1. Not enough resources on web
2. Hit productivity of team, when struck with a technical/design issue
3. Unavailability of training material hurt training new employees
Just like any application/scripting language, there is potential of not using the application optimally, I really believe lack of proper training and open discussion has hit Ab Initio developers really hard, where they missing and still groping in dark having following set of problems
1. No Access or standard set of best practices. Organisation tend to have their own best practices if any and under tough external review generally these will fall much short of best
2. Missing Input from other communities having parallel functionalities and smaller developer pool restricts better ideas/inputs
Though Ab Initio provides training for users (costumers), but it does not cover each and every aspect of Ab Initio and advanced training comes with a cost,
Ab Initio provide support to their customers, it is of decent quality, but it takes generally long turnaround time
Performance –
I left this topic at end, as this is the reason Ab Initio is used
For massive data processing, where time is of essence and performance and through put is critical, Ab Initio stands head and shoulder above others.

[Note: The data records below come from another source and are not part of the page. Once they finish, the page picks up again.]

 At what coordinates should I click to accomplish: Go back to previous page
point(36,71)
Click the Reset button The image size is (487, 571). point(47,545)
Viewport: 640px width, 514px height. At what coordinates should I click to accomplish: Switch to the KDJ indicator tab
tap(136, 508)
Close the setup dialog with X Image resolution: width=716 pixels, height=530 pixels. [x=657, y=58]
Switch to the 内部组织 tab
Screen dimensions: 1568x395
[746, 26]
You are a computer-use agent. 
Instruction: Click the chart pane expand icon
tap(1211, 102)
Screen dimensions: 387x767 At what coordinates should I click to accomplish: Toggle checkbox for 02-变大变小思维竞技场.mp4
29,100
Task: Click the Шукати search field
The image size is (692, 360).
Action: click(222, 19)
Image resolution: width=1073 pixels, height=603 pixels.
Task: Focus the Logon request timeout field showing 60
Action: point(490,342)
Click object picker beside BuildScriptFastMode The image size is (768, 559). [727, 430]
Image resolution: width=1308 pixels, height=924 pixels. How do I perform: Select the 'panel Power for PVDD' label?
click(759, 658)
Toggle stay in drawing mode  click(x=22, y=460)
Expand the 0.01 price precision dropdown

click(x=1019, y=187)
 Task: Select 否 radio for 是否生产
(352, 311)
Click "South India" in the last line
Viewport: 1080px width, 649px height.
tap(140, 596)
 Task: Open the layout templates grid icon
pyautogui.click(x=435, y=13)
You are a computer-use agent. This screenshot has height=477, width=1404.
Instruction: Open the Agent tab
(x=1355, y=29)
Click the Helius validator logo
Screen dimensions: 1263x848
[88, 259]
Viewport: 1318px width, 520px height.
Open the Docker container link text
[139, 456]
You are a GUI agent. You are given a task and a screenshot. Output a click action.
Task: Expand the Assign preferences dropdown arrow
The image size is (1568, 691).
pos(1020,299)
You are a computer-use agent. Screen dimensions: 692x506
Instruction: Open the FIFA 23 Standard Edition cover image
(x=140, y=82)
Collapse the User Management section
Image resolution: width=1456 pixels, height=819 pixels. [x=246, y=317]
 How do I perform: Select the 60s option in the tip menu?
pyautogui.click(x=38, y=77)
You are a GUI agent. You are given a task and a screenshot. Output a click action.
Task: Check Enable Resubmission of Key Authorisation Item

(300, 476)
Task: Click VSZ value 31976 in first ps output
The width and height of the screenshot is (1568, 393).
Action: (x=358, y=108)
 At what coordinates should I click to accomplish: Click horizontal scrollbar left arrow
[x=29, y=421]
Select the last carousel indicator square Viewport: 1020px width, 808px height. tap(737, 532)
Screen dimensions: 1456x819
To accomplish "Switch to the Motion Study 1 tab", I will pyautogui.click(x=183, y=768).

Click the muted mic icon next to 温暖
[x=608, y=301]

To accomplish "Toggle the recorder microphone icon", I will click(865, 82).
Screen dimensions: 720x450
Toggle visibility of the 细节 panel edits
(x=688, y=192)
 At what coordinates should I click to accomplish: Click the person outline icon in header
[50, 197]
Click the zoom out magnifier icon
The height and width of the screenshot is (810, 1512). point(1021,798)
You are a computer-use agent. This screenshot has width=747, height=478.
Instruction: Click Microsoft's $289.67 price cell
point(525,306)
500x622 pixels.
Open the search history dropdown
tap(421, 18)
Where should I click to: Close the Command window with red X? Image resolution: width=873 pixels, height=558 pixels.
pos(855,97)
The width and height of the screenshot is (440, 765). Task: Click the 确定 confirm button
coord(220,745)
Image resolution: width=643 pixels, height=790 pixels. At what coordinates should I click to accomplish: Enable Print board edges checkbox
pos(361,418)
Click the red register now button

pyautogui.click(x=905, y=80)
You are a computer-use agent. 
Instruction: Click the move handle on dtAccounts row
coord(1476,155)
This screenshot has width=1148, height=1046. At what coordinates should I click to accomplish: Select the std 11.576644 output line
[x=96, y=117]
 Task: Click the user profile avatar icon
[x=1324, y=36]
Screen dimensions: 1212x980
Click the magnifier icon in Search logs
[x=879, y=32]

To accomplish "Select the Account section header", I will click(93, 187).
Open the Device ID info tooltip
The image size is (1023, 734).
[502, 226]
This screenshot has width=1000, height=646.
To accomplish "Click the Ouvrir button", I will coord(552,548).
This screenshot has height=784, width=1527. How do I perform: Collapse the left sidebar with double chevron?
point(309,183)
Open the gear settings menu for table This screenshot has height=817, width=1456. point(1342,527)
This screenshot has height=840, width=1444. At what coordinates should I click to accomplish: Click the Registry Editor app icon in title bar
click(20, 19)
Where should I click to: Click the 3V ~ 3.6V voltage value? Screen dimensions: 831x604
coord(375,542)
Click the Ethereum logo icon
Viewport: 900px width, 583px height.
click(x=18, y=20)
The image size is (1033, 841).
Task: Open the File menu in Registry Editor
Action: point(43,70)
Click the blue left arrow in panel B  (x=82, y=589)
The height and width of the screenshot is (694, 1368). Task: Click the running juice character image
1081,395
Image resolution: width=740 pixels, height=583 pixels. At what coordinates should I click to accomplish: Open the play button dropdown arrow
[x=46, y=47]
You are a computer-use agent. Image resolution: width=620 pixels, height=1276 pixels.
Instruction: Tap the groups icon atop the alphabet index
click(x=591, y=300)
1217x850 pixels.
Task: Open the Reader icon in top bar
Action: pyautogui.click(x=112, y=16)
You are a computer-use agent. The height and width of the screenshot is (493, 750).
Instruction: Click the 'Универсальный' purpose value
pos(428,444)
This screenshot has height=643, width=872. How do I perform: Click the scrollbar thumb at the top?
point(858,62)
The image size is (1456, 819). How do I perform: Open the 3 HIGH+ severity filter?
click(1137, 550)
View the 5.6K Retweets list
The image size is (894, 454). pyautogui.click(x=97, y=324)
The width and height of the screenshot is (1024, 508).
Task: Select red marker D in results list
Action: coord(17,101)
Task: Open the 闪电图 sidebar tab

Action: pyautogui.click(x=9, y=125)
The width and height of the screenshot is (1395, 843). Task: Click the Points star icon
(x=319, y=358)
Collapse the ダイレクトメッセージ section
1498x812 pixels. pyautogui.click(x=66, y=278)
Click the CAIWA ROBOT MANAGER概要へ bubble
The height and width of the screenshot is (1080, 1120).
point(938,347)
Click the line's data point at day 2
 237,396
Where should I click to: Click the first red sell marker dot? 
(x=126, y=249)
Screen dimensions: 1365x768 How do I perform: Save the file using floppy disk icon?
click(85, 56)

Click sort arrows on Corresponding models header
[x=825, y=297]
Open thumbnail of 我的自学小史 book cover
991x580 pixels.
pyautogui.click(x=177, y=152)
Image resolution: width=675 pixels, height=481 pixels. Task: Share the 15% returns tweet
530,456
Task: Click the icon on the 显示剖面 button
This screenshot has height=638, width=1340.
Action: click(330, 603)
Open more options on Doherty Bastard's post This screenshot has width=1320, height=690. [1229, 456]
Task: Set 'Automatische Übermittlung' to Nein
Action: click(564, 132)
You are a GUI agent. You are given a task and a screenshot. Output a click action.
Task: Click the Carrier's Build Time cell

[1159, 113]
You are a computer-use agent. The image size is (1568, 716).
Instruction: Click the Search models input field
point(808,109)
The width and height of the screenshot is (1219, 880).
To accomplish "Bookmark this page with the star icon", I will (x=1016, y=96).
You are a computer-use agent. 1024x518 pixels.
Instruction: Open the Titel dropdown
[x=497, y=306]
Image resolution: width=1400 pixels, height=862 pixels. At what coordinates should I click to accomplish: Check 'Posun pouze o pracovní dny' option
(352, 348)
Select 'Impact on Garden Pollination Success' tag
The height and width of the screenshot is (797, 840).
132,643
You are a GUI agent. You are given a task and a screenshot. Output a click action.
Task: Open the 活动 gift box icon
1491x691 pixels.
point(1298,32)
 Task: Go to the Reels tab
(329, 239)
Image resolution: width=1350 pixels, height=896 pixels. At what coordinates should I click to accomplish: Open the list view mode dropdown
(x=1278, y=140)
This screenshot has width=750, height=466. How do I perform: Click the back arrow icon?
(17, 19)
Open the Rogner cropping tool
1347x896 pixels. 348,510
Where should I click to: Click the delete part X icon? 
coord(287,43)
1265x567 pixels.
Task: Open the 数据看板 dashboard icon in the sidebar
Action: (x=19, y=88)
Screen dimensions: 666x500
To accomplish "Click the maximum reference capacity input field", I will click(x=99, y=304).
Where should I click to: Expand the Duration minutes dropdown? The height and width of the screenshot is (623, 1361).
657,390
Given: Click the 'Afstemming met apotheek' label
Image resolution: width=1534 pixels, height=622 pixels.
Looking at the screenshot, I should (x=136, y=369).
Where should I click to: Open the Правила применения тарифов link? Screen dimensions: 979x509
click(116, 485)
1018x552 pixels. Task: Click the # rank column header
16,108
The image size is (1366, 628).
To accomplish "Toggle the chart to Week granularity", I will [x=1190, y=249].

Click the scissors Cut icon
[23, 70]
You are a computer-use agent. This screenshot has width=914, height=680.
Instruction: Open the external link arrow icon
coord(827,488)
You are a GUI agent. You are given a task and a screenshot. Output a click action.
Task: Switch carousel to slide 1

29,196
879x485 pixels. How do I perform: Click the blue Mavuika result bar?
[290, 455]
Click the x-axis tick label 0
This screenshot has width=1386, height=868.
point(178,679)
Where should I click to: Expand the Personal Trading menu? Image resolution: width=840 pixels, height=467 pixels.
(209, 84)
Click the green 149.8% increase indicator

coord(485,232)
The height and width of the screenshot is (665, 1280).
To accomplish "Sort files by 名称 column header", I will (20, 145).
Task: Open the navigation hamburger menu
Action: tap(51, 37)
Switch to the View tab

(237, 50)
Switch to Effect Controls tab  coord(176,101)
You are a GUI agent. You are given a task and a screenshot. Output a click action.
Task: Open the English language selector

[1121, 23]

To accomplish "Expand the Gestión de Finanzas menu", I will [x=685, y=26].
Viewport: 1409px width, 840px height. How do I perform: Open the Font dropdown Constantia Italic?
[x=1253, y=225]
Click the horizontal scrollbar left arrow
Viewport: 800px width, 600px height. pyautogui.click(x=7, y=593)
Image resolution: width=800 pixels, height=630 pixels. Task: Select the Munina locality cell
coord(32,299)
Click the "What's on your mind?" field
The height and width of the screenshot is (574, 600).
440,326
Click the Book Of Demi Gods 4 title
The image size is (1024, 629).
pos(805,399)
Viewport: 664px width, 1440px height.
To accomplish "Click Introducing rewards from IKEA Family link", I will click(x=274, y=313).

1. Massively parallel Architecture
a. Available data can be split and processed in parallel giving it huge processing advantage.
b. Theoretically, it is possible to design a system using Ab Initio architect where any additional processing power can be achieved by adding additional resources in parallel, thus allowing any scale-up easy and possible
2. Innovative component
a. Ab Initio components like compressed indexed files and similar gives Ab initio an edge when dealing with huge dataset. Though this concept is not unheard of, in past, but Ab Initio implemented it successfully.
b. Some new scripting features known as PDL (Program definition Language) in Ab Initio allows flexibility, which is quite well received by Ab Initio developers and not easily available in other ETL tools.
c. Personal perception: Ab Initio has put some effort in component design taking care of small issues like memory management/memory foot print. Though these are not critical essentially, but in time critical system, these provide an edge.